To manage content more effectively, a CCMS can centrally store, organize and manage your modular content to allow easy reuse of pre-approved content components. You can also reduce both your content development and localization costs with this approach.
How does it work?
The way it works is that each component represents one topic or module. Because component content is format-neutral, content creators can focus on writing rather than the look and feel of the final output. Structured authoring and component management tools streamline your entire content development process and maximize reuse of your medical content in a host of different end-points and formats – all while ensuring your information is always up-to-date and accurate.
For example, in the case of information distributed across multiple audiences – such as patient and physician guides, training documentation and quick reference guides – items such as product descriptions, symbols, definitions, cautions, warnings, company information and safety statements are created once and re-used elsewhere to ensure consistency. This also facilitates collaboration across all departments and teams, since the information is kept in one place and accessible by various groups involved in its creation for various aspects.

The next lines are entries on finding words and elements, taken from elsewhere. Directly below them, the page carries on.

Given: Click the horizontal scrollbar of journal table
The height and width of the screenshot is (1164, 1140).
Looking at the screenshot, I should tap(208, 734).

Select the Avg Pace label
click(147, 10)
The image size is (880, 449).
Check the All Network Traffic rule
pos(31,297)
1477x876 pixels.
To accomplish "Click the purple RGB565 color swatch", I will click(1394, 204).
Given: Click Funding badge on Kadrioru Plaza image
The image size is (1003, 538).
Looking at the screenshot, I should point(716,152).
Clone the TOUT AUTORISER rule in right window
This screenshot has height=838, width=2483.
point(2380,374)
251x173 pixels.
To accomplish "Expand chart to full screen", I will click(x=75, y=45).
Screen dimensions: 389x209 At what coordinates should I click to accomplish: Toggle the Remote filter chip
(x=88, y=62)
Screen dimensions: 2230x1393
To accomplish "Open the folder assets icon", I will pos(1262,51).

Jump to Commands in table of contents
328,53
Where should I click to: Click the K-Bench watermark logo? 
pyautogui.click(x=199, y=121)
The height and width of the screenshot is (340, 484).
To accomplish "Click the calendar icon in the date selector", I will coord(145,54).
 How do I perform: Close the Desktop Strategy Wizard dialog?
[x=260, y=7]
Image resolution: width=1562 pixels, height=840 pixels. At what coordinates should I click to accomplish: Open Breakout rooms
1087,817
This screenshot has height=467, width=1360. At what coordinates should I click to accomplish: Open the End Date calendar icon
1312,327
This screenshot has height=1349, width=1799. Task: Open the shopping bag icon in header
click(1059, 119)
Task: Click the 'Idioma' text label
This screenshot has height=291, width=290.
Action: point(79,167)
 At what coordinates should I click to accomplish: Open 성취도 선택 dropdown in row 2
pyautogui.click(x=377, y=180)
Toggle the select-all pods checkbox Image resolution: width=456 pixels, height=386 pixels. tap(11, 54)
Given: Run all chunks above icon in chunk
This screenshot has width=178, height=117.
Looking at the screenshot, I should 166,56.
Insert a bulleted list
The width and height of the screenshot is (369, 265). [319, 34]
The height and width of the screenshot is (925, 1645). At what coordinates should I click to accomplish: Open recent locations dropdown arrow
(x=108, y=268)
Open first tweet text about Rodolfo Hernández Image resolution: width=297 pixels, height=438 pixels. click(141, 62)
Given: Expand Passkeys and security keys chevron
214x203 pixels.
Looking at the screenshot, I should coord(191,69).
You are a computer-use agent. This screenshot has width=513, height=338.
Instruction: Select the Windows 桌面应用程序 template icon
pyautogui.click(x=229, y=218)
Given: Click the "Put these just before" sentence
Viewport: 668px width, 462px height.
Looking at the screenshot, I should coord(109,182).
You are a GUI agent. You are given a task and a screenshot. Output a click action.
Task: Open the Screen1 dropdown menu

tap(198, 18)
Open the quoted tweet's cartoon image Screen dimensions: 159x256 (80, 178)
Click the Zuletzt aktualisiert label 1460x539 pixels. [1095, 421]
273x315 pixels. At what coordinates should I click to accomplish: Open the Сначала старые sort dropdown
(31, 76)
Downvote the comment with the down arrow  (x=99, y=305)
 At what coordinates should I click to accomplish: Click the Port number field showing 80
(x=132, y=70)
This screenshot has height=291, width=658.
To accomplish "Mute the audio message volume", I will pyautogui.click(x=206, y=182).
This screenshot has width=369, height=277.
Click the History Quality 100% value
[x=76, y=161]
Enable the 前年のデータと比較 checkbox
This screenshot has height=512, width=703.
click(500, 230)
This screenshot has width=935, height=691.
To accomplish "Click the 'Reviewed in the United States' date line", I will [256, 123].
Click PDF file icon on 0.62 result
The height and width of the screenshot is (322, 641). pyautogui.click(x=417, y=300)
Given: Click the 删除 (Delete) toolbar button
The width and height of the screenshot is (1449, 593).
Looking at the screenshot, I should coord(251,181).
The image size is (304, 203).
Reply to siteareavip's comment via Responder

Since all the information is modularized and kept in one place, updates and new variations are easy to make without having to revise entire documents or search for places where the information has been published already, and then manually revise every instance. With a CCMS, you simply make a change once and all of the content versions that are connected to that component are updated automatically. The system also maintains a complete audit trail of all work, so the most recent version is always clear.
When a CCMS is in place, and you are working with multilingual content, the system tracks which information has changed in the source version and only looks to update that part of the content that needs to be translated. This ensures updates and changes are made precisely and that no errors occur that cause delays. A CCMS also leverages translation memory, which is a database of previously translated terms, which will lower your translation costs (since you only pay for translating new words). This structured content approach eliminates the need for desktop publishing in the localization process, which is typically a high-cost step. This further increases the cost savings through automation.
By adopting a CCMS and automation technology, the benefits of structured authoring are clear. It increases productivity, collaboration, and consistency, and it lowers the cost of translation. All of this ensures a faster time to result. This structured content model has been found to reduce translation and publishing costs by as much as 30-50%.